§ **REQUEST 1**
In the text on polymer flooding of heavy oil reservoirs, which water–oil viscosity ratio was found appropriate when the oil-phase viscosity rose to 140 mPa·s?
§ **REQUEST 2**
Write the next part of the text on polymer flooding in heavy oil reservoirs, starting after its final sentence.

§ **TEXT EXTRACT**
● ● ● ● ● ● ●

Energies 2022, 15(24), 9473; https://doi.org/10.3390/en15249473
Submission received: 12 October 2022 / Revised: 30 November 2022 / Accepted: 11 December 2022 / Published: 14 December 2022

Abstract

:
Polymer flooding has been proved by many scholars for use in heavy oil reservoirs. However, due to mobility control effects and injectivity, selecting the appropriate solution viscosity is essential. It is difficult to form a deep understanding of the effect and mechanism of polymer flooding using conventional experimental methods with oil recovery as the reference standard, so it is necessary to conduct further study with the aid of simulation methods. In this study, a one-dimensional displacement mathematical model based on the Buckley–Leverett theory was established, and in the range of water–oil viscosity ratio from 0.1 to 0.6, the variation of water saturation along the flow caused by polymer solution was studied. The research results showed that under the action of a polymer solution, compared with water flooding, there was a decreasing region of water saturation along the flow due to oil phase accumulation. The larger the water–oil viscosity ratio, the larger the area of water saturation decline and the greater the degree of water saturation decline, resulting in a better the displacement effect. However, under the condition of oil–phase viscosity of 70 mPa·s, when the water–oil viscosity ratio reached 0.4, the range and degree of water saturation decline along the way no longer changed, all the crude oil that could be swept had been displaced, and the outlet end was close to producing only water, not oil; therefore, further increasing the water–oil viscosity ratio could not increase the oil recovery. At the same time, the increase in pressure had not changed, that is, the increase in pressure had not resulted in the same increase in oil recovery. When the viscosity of oil phase increased to 140 mPa·s, the same rule was displayed, the appropriate water–oil viscosity ratio was also 0.4. The paper analyzed the action mechanism of polymer solution through process description, and the results provided a clear selection method for selecting reasonable polymer solution concentration, as well as a reference for polymer solution range under different crude oil viscosity conditions.

1. Introduction

The world is rich in heavy oil resources, and with the development of thin oil reservoirs gradually decline, heavy oil development is becoming increasingly important. In heavy oil development, thermal recovery reduces the oil phase viscosity by heating, which increases the flow capacity of the oil phase and improves the heavy oil recovery [1]. However, for some deep and thin layer heavy oil reservoirs, the development effect is poor due to heat loss [2,3]. Polymer flooding, however, does not have such a problem. By increasing the water-phase viscosity and decreasing the water-oil mobility ratio, polymer flooding can expand the sweep volume and improve oil recovery [4,5]. Polymer flooding has become an important means to develop heavy oil reservoirs [6,7,8,9]. However, for heavy oil reservoirs with high oil phase viscosity, the effect of polymer flooding mobility control is not significant compared with thin oil reservoirs. The effect of polymer flooding with low viscosity is poor, while the injectivity problem may exist with high viscosity [10], so it is necessary to select a reasonable solution viscosity for polymer flooding in heavy oil reservoirs.

● ● ● ● ● ● ●

§ **MATERIAL PROVIDED**

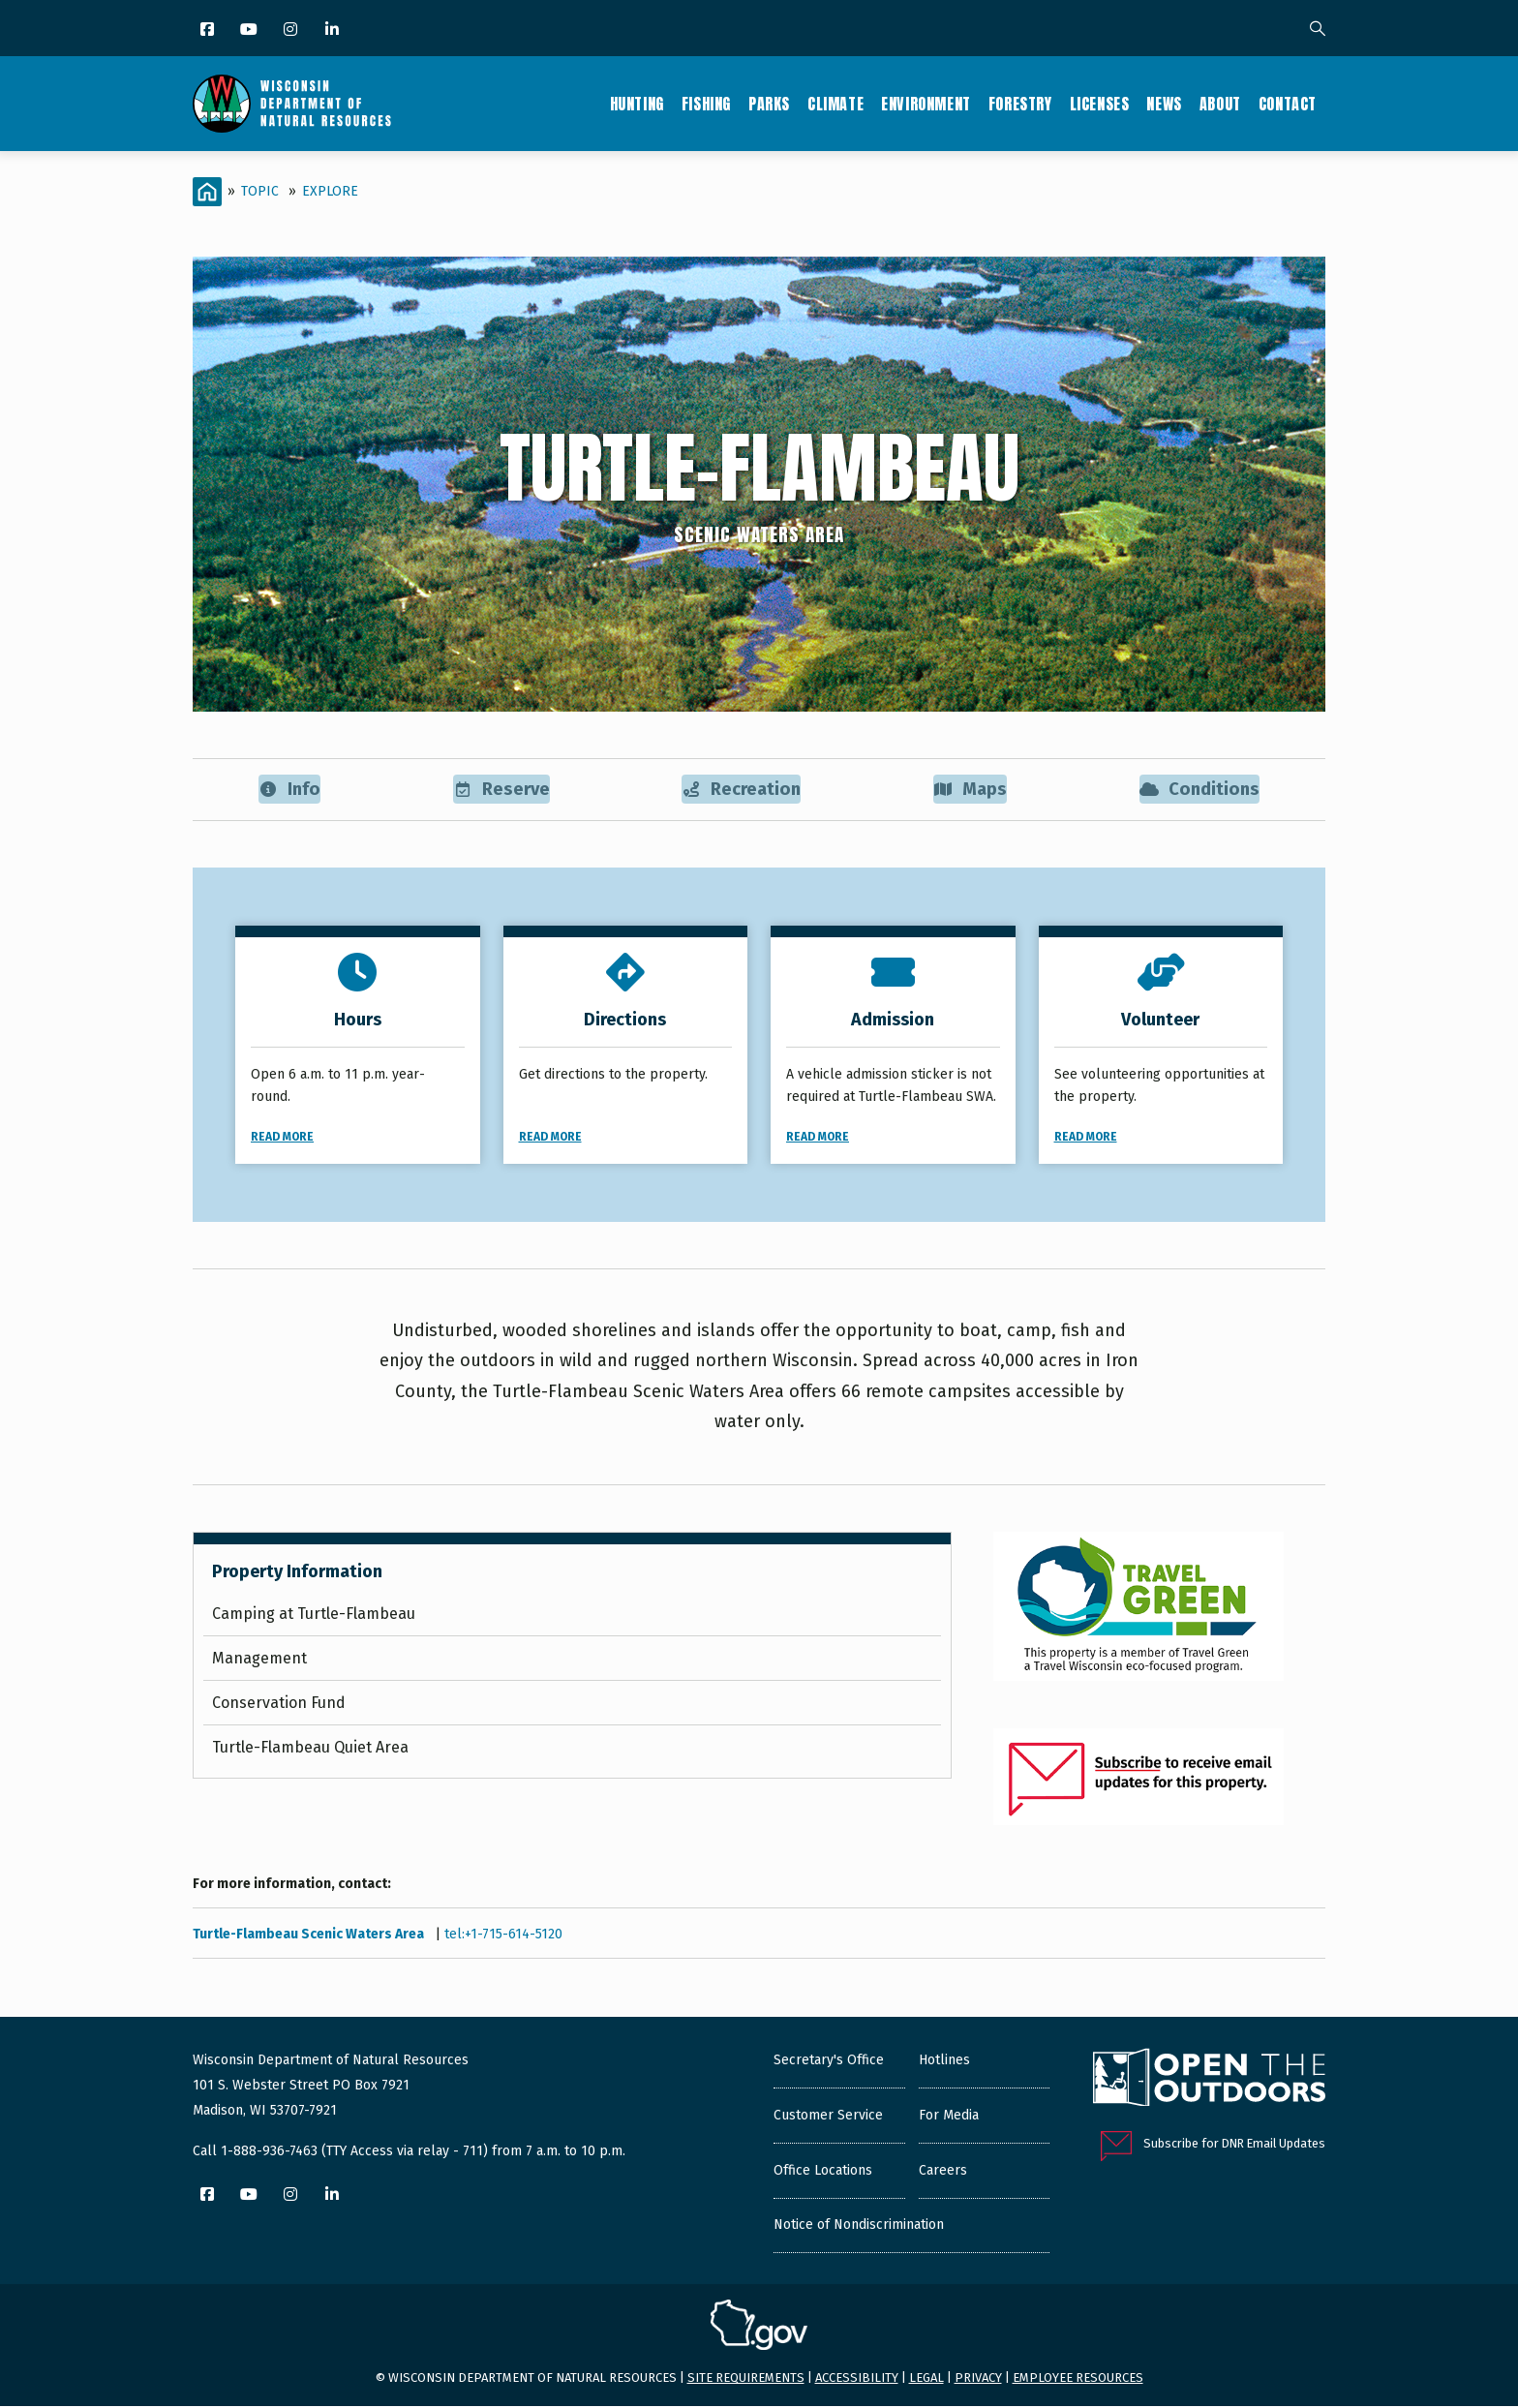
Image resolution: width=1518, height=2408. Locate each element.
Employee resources (1078, 2379)
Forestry (1020, 103)
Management (259, 1660)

● ● ● ● ● ● ●

§ **WRITTEN ANSWER 1**
0.4

§ **WRITTEN ANSWER 2**
In fact, due to the advantages of polymer flooding in enhancing oil recovery, many scholars have conducted relevant research on selecting the polymer flooding solution viscosity [11,12,13]. Based on the field practice of using 30 mPa·s polymer solutions to displace crude oil with a viscosity of 1000 mPa·s in Canadian oilfields [14], and 150 mPa·s polymer solutions to displace crude oil with a viscosity of 10 mPa·s in Daqing oilfields in China [15], Seright [16] proposed the research question asking how much the polymer solution viscosity should be when polymer flooding is carried out, and conducted the relevant analysis from the perspectives of water-oil mobility ratio, injection pressure and economic benefits. Furthermore, in 2018, Seright et al. [17] proposed through research that, when displacing crude oil with a viscosity of 1610 mPa·s, using a polymer solution with a viscosity of 25 mPa·s could improve oil recovery. However, when the polymer solution viscosity was increased further, the effect was not obvious. Therefore, they investigated the cause of this phenomenon and indicated that the reason for this phenomenon was the influence of the oil-water relative permeability value; that is, the water phase relative permeability value was low. Levitt et al. [18] also found that when the crude oil viscosity was 2000~5000 mPa·s and a 2 PV polymer solution was injected, when the solution viscosity increased from 3 mPa·s to 60 mPa·s, there would be no significant change in oil recovery.
Many experiments have been carried out to obtain the appropriate polymer solution viscosity that matches with the viscosity of crude oil. Wang et al. [19,20] conducted 28 groups of sand pack model oil displacement experiments. Within a crude oil viscosity range of 430 mPa·s to 5500 mPa·s, the incremental oil recovery obtained from polymer solution displacement experiments under different viscosity conditions showed an S-shaped change; that is, there were minimum and optimal values to improve the displacement effect. The minimum value means that there is no oil increase effect below this value, while the optimal value means that the recovery factor will not change greatly when this value is exceeded. On this basis, Guo et al. [21] used the mobility ratio at the end of water flooding as the normalization factor, and plotted the recovery factor and normalization factor obtained under different crude oil viscosity and polymer solution viscosity conditions in the same coordinate axis, so as to obtain the relationship between the polymer flooding recovery factor and the normalization factor, and to evaluate the potential of using polymer flooding for heavy oil.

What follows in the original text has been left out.